=== What you need to do ===
Reproduce the lines from the line containing "Where should I click to: Tap" up to and including the line containing "Looking at the", word for word, leaving out the pictures.

# start of Data provided

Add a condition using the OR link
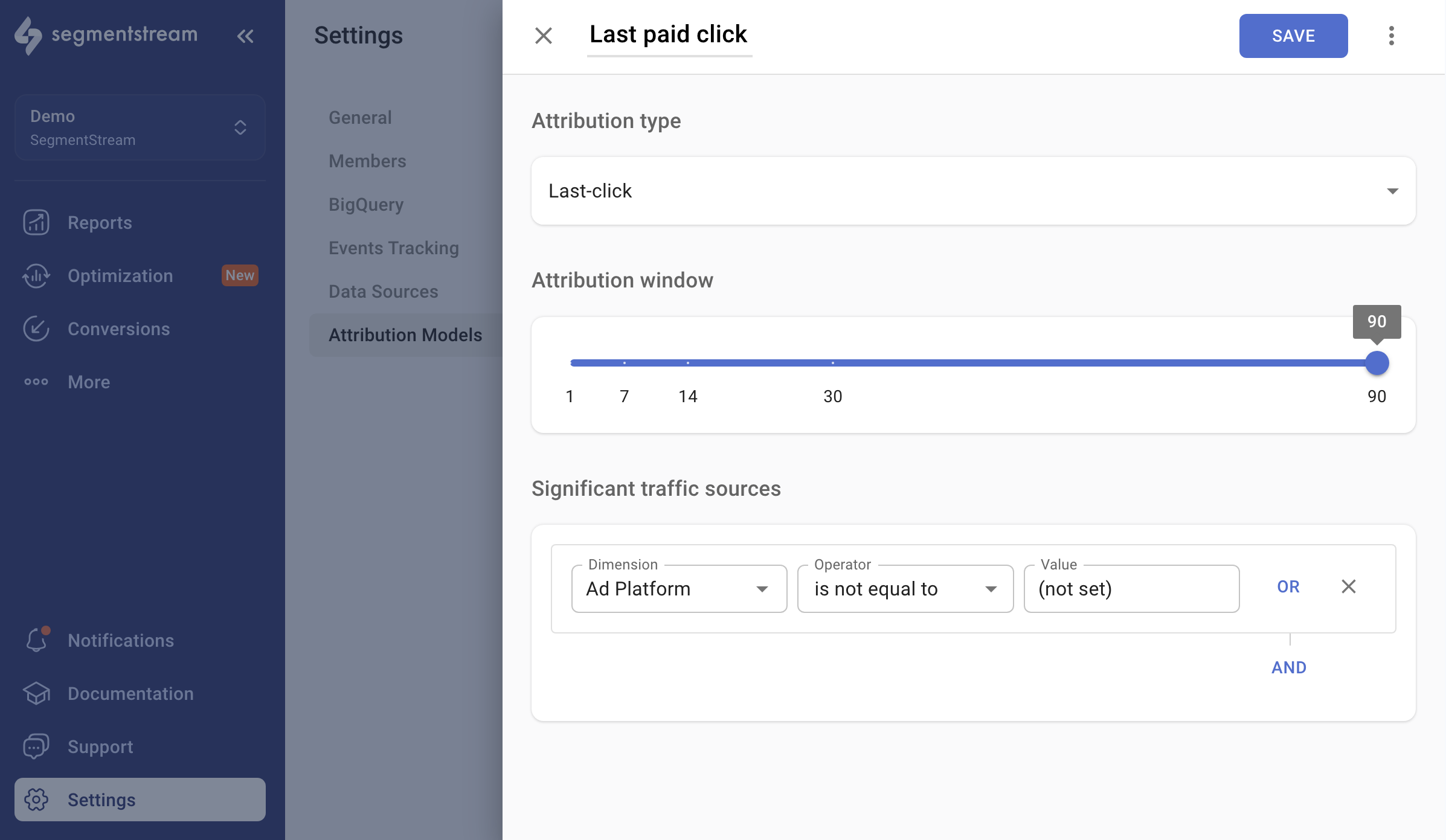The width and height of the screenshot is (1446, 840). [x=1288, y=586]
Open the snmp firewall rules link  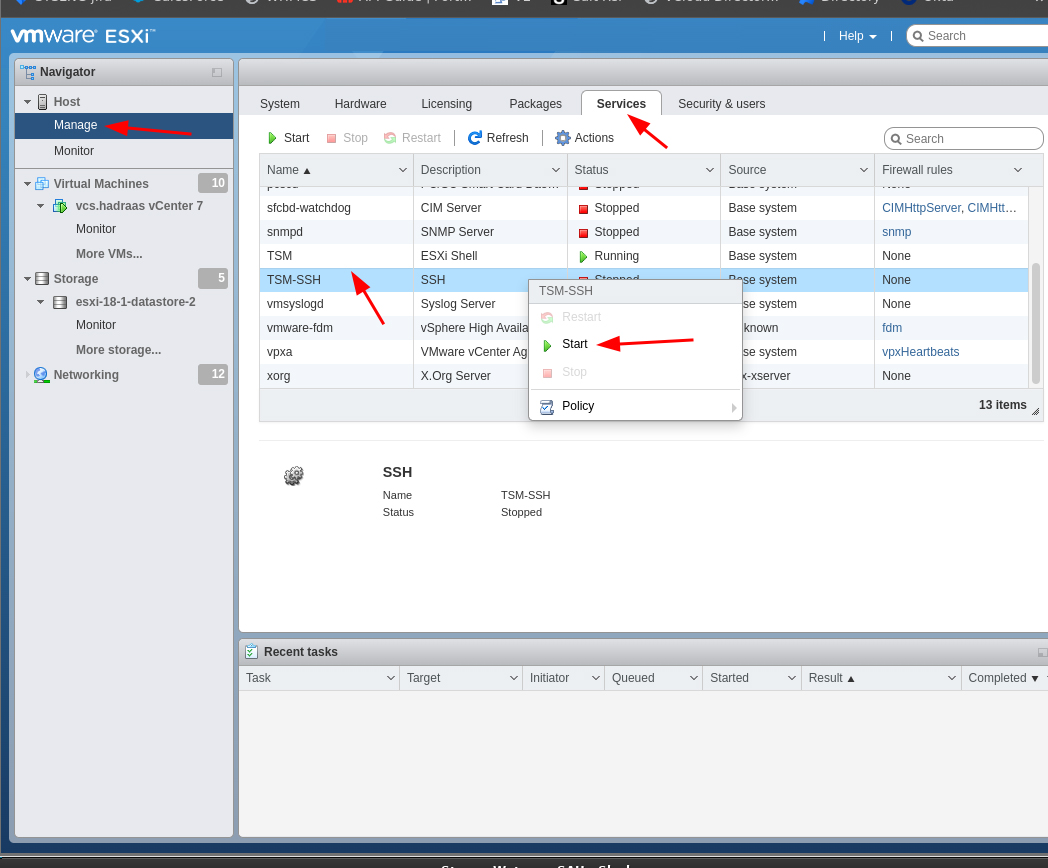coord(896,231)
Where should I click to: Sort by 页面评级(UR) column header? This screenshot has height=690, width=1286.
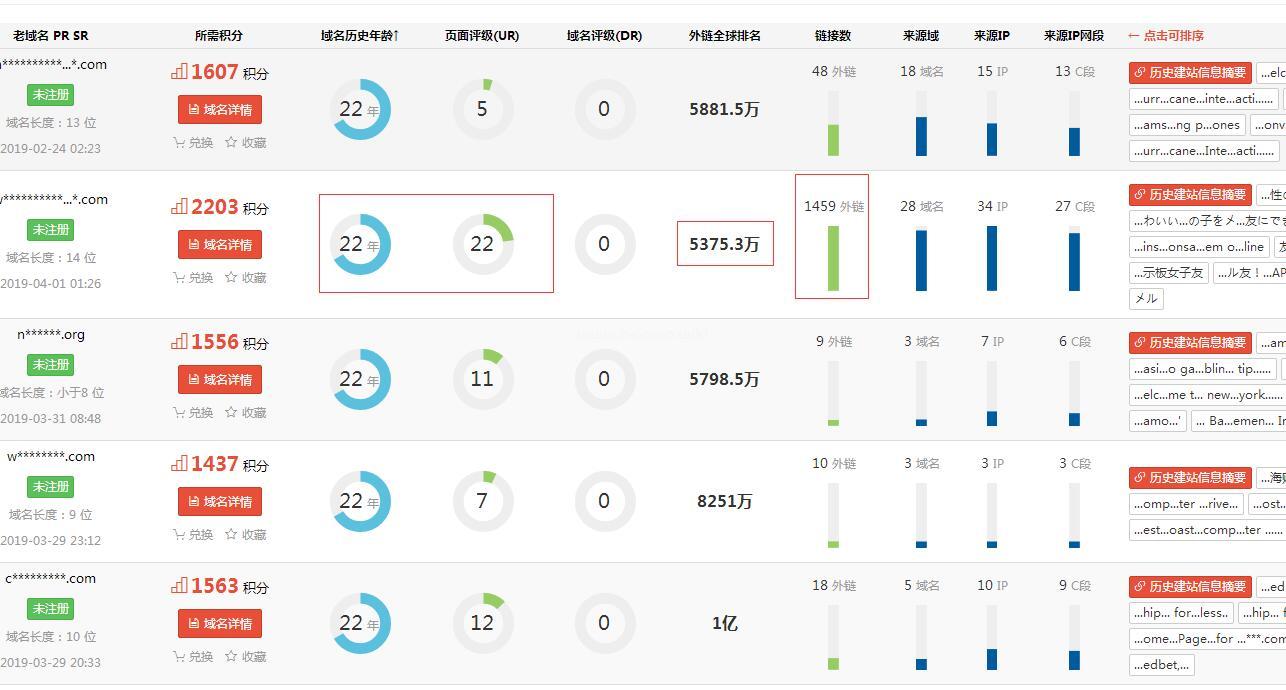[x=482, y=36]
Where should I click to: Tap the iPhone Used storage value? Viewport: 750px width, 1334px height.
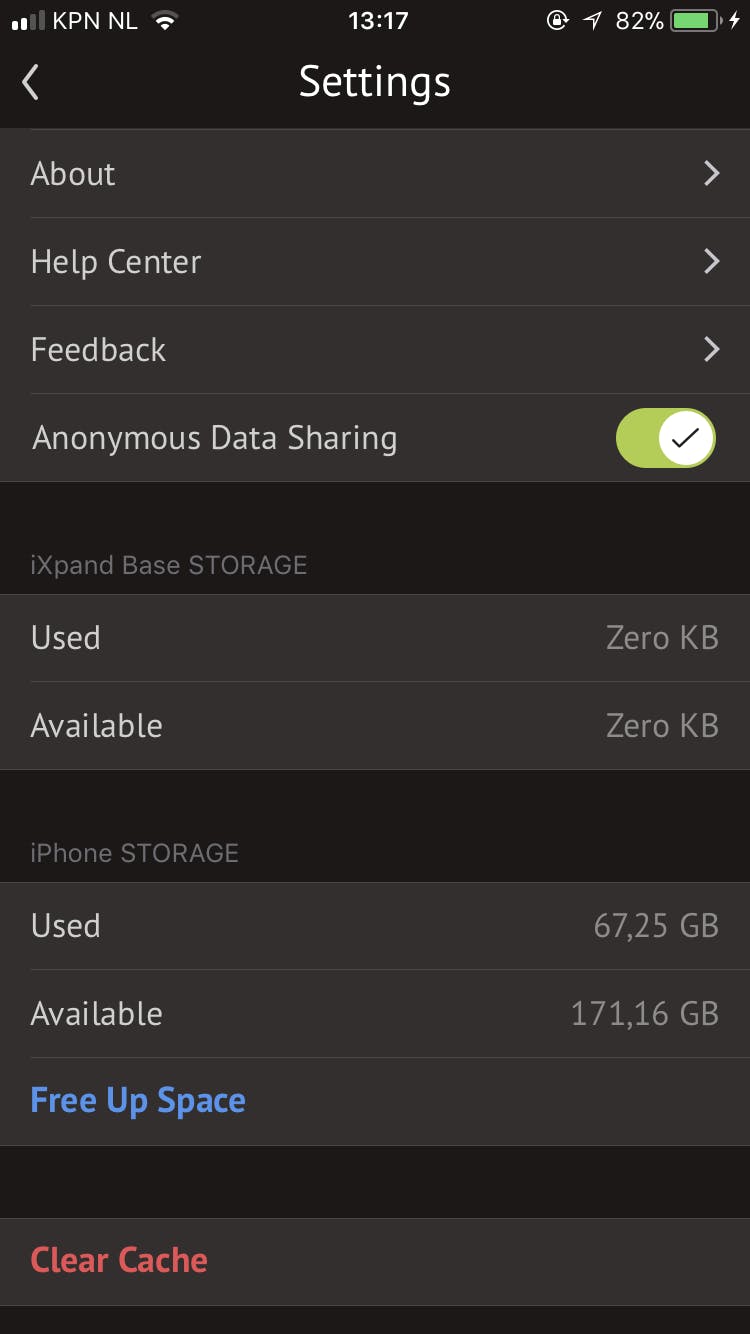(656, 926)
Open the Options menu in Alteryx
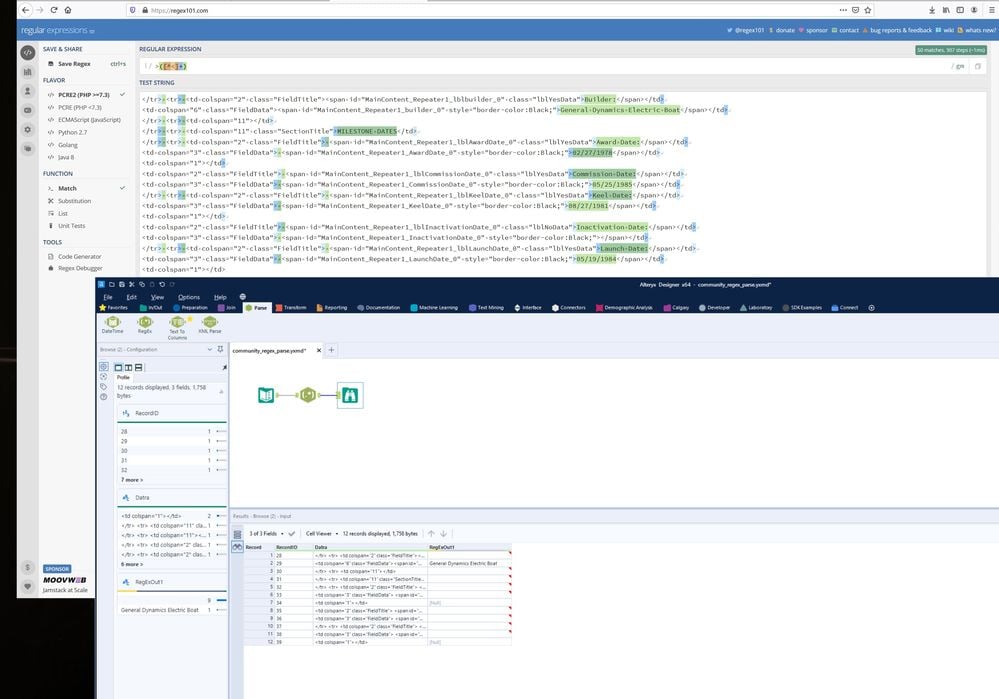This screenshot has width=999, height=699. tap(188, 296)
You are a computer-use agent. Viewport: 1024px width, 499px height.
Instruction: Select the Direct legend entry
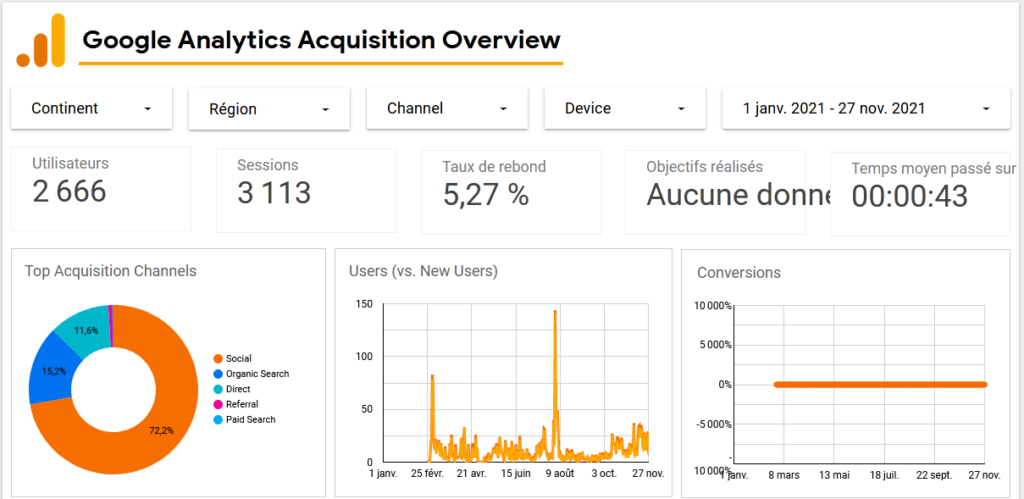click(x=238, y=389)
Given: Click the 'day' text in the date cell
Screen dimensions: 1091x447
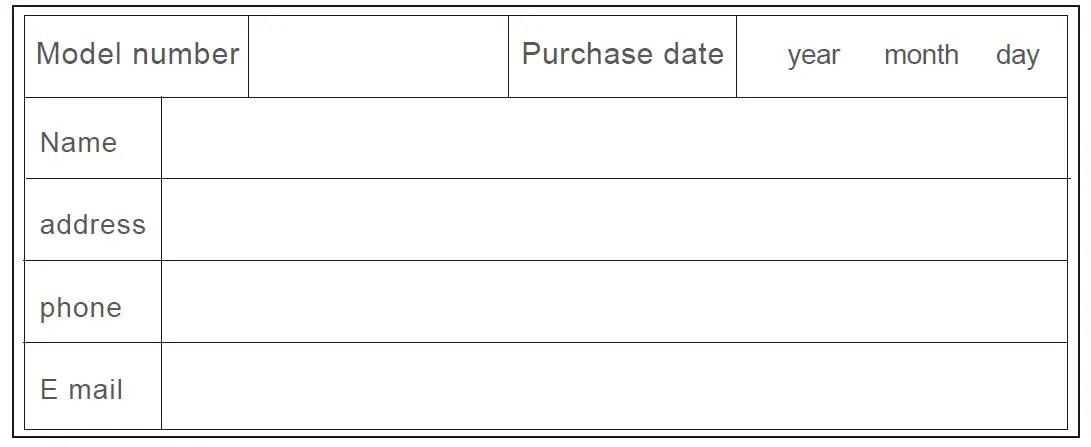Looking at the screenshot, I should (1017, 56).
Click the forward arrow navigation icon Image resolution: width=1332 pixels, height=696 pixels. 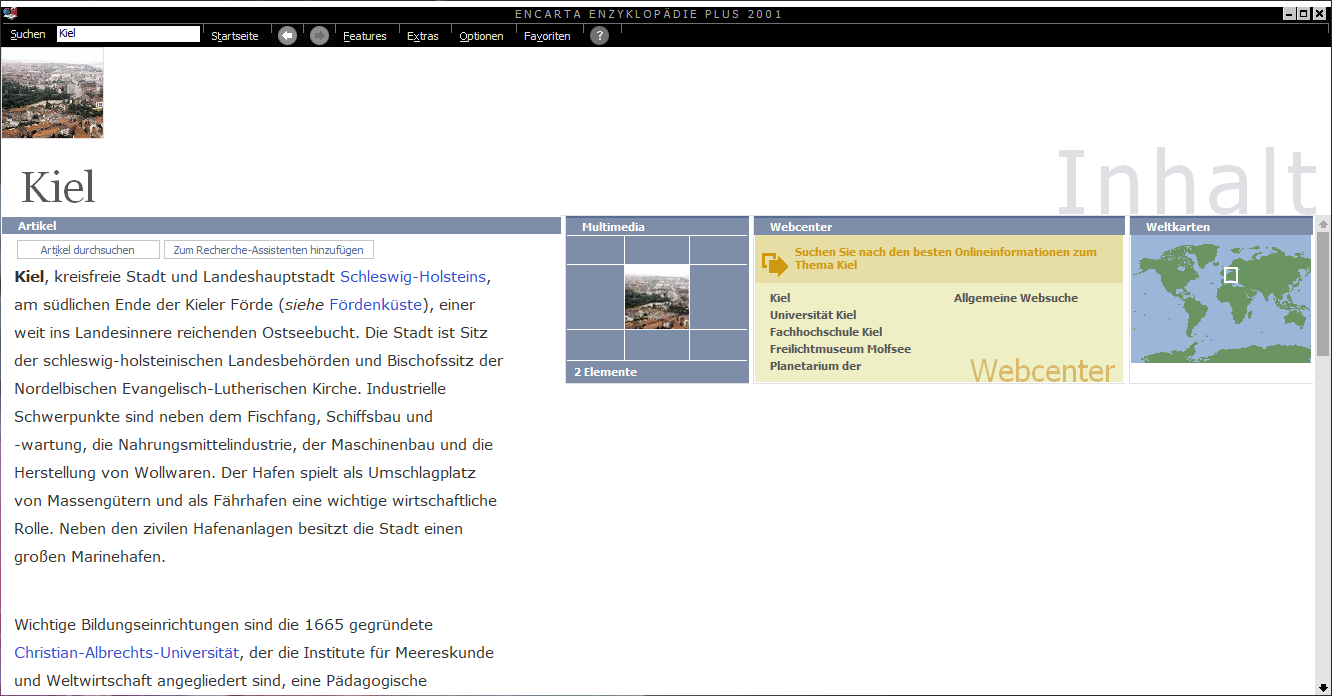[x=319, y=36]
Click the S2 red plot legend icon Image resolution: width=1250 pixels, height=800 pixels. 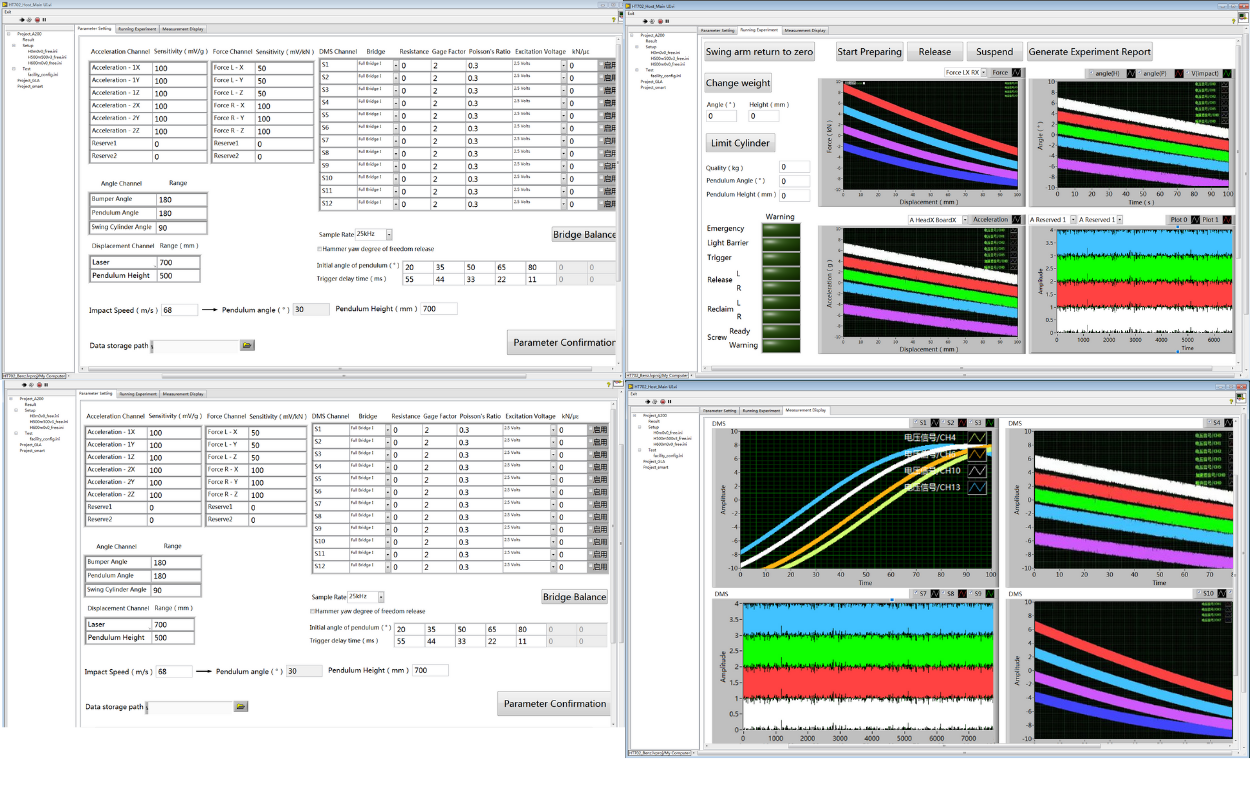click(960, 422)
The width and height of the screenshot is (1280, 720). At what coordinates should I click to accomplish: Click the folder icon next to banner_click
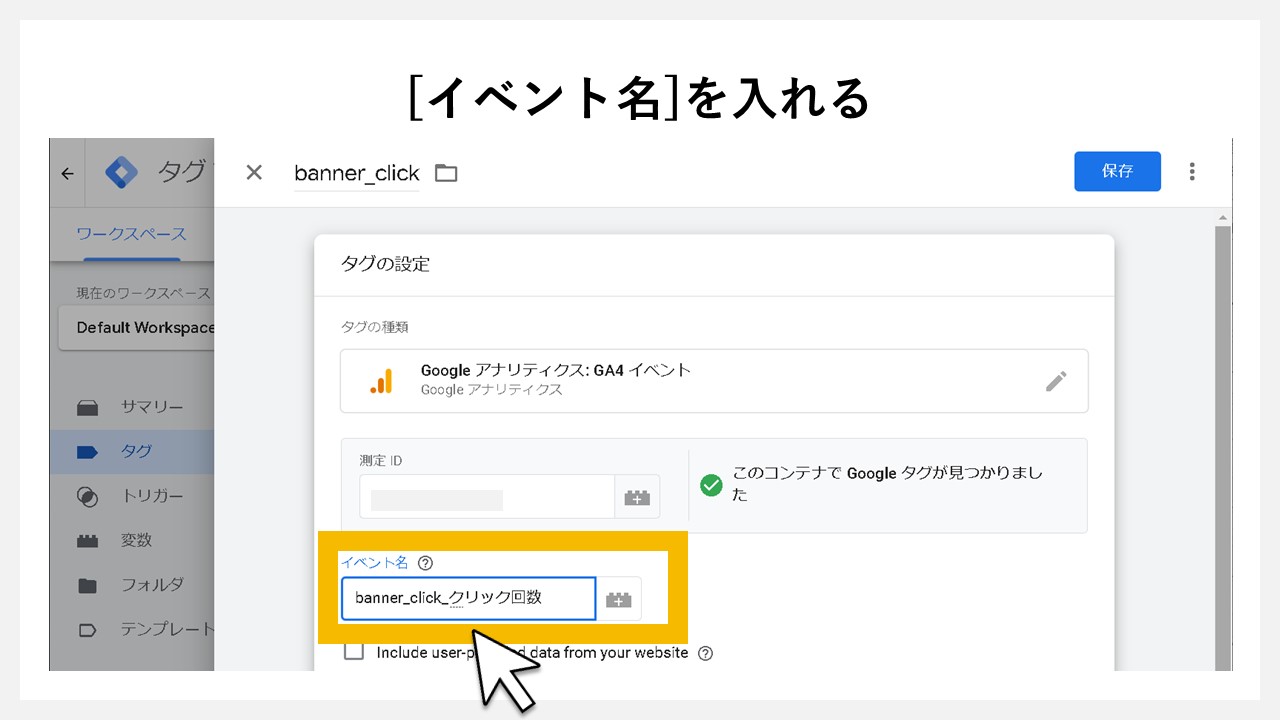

# end of Data provided

=== Response below ===
Where should I click to: Tap the iPhone Used storage value? Viewport: 750px width, 1334px height.
(656, 926)
Open the Options menu in Alteryx
This screenshot has width=999, height=699. tap(188, 296)
You are a computer-use agent. Viewport: 1024px width, 499px height.
Instruction: Select the Direct legend entry
click(x=238, y=389)
Given: Click the 'day' text in the date cell
Screen dimensions: 1091x447
Looking at the screenshot, I should (1017, 56).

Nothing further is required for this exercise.